• Instructions to follow: Copy the lines of the records word for word, from the line containing "Toggle the Max subdivs checkbox" through the end of the records, including both ends. Leave the pictures out of your copy.

• Input records:
::::
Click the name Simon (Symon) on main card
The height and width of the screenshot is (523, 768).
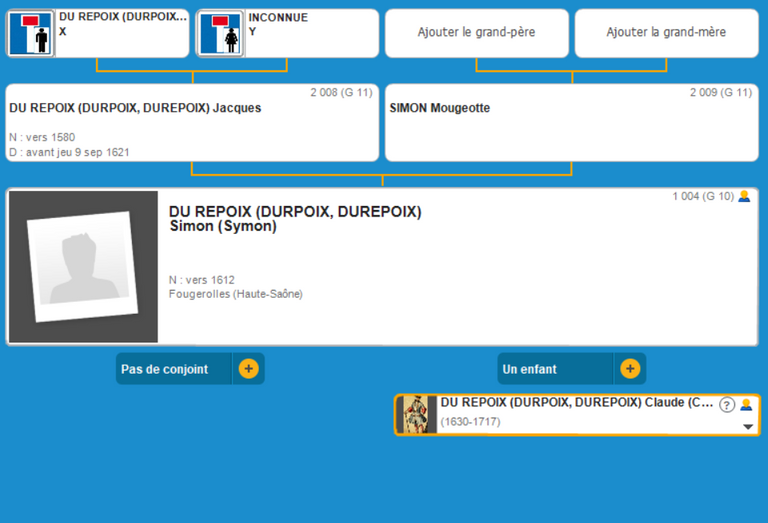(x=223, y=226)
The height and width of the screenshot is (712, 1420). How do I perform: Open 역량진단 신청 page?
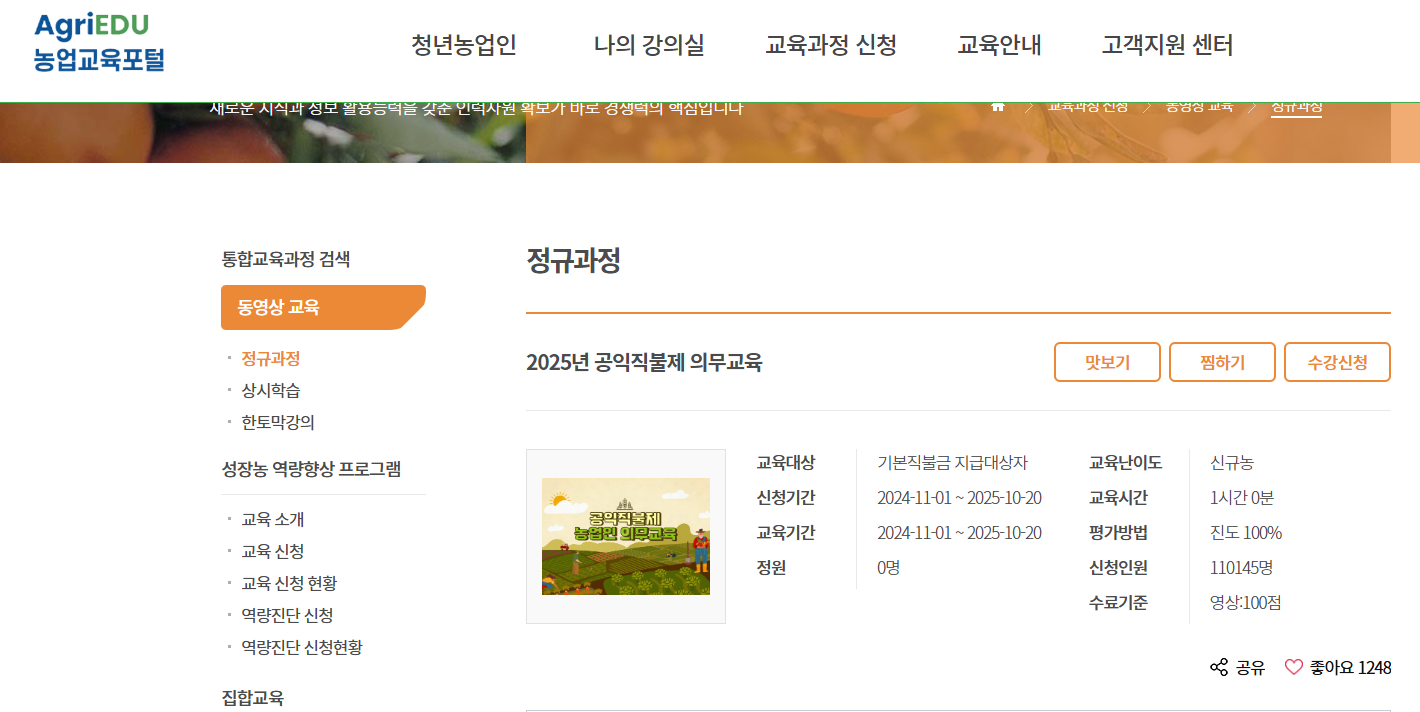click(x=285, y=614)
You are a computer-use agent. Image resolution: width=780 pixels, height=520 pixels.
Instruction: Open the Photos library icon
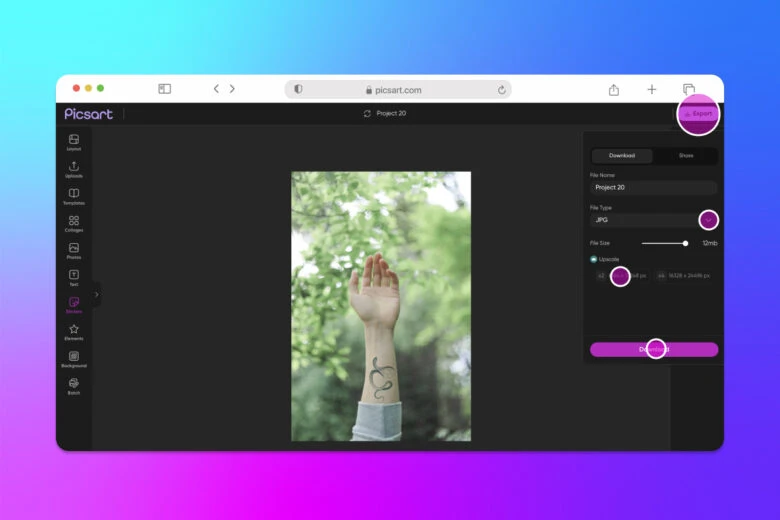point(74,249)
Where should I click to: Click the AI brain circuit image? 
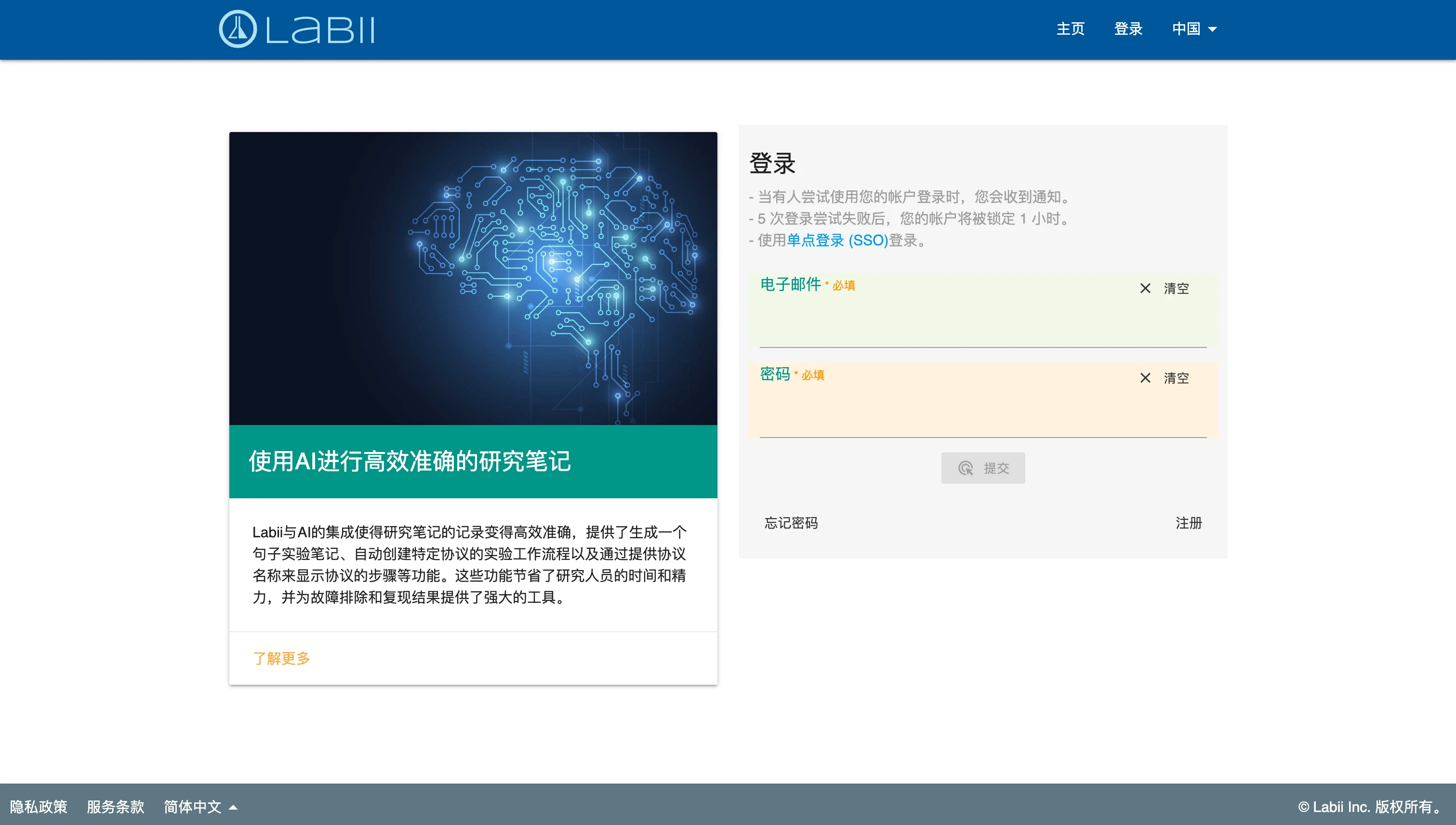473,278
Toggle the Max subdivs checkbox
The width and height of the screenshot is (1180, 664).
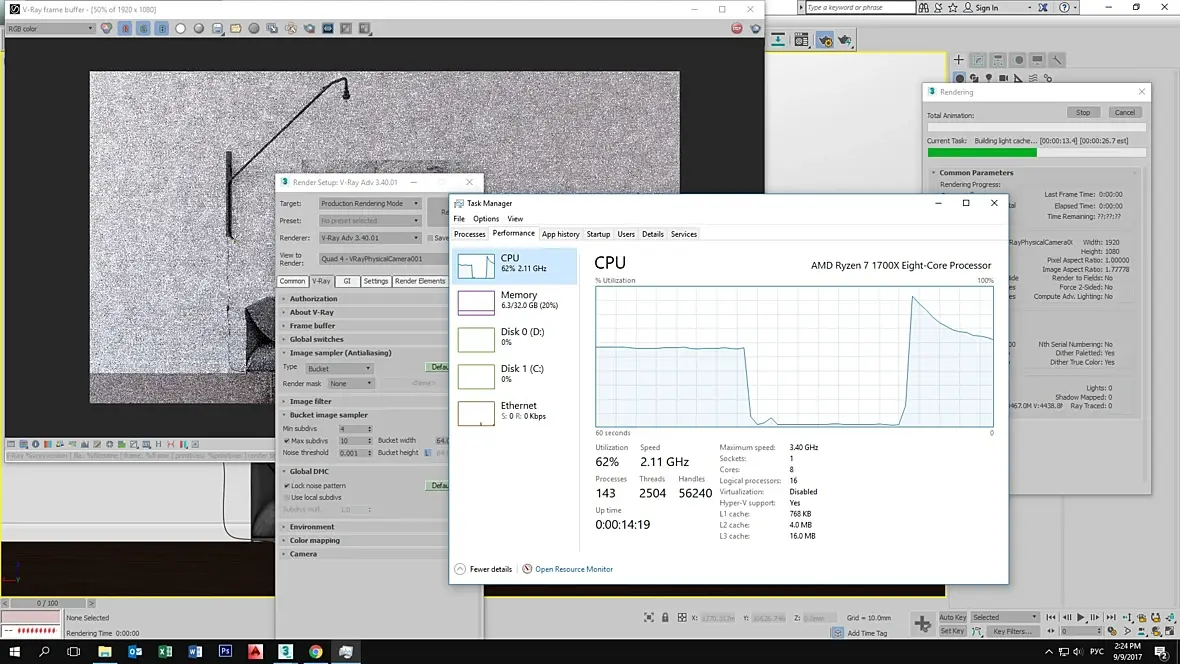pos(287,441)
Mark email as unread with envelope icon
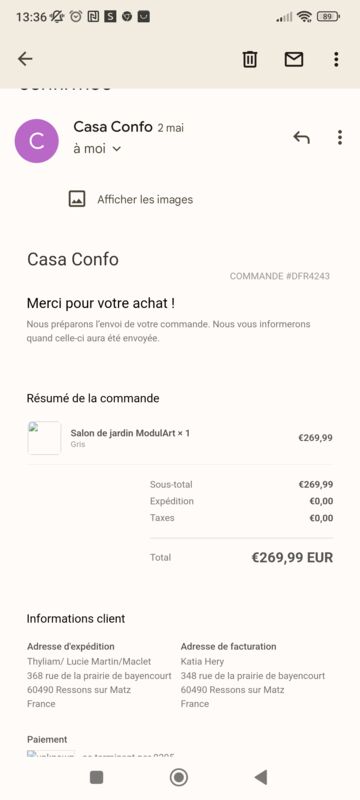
::::
• Written response:
Toggle the Max subdivs checkbox
The width and height of the screenshot is (1180, 664).
pos(287,441)
Mark email as unread with envelope icon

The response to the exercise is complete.